Try to find out why he’s lying – curiosity is a useful tool in parenting


My son is 15 and causing no end of trouble. He is a good kid, pushing against the boundaries and learning to grow up. But getting caught (not for the first time) with an e-cigarette at school has really brought everything to a head. He has now been excluded for two days, and my husband and I have been called in to be (what feels like) shamed for being bad parents.

What has become apparent is the constant lying, not only about the big things but also stupid, silly little things, that are inconsequential. I accept that lying to parents is normal – I still remember being a teenager myself. However, the lies on top of lies have destroyed all trust. Not only at home, but also at school.

I feel we cannot trust anything that comes out of his mouth. It’s exhausting and feels as if we are stuck with no way out of the hurt. How do we get the trust back? I am not averse to counselling but I have no idea what I am looking for.

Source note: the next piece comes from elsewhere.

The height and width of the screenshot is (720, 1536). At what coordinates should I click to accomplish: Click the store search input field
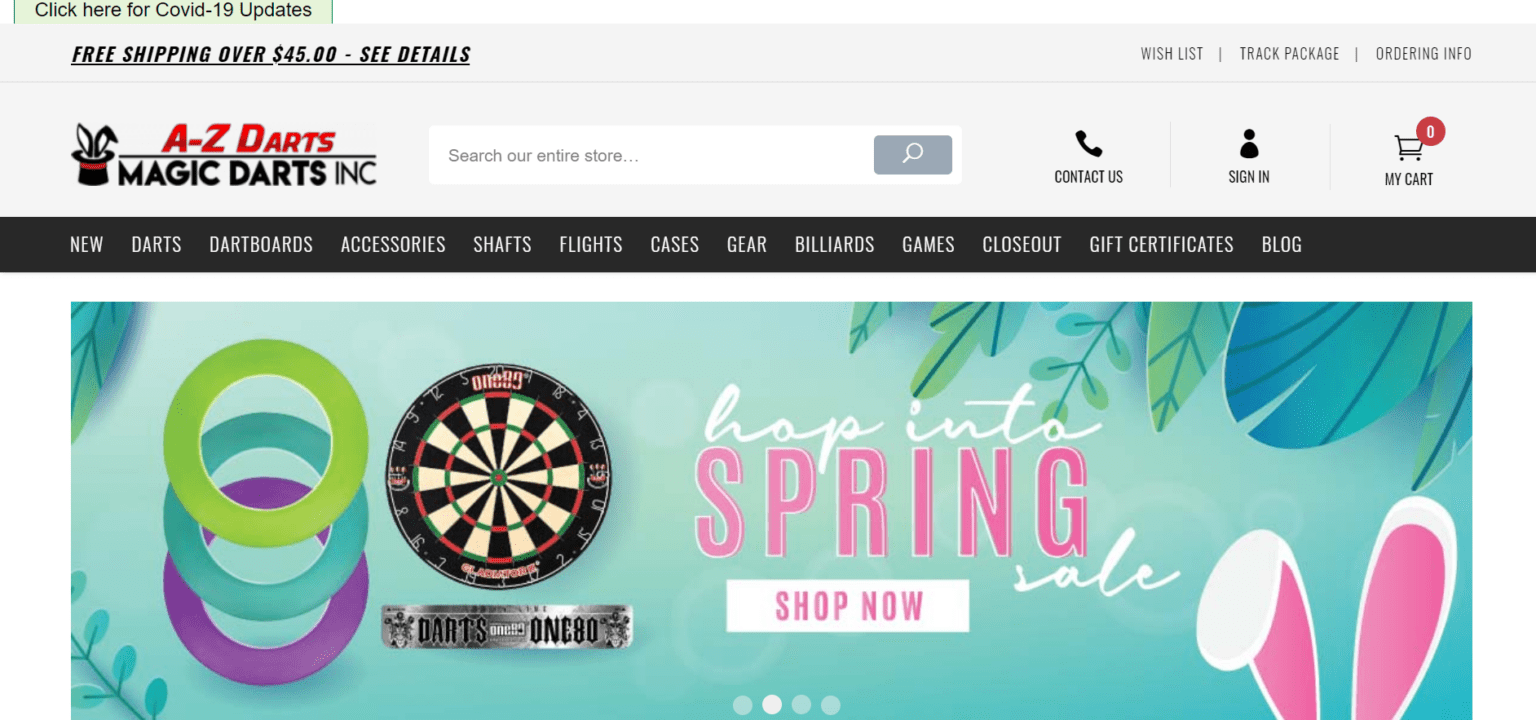click(x=651, y=155)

Am I blowing it out of proportion and is there something we can work on ourselves?

I’m sure the school doesn’t think you are bad parents; I think it may take a bit more than that. And your reaction to this is quite telling. If you feel shame at being called in to school, we can perhaps start to imagine that your son feels that, too. I’d like you to practise feeling curious about why he’s lying instead of defaulting to shame. Curiosity is a more useful tool in parenting. I wonder if perhaps your son doesn’t trust you with his feelings?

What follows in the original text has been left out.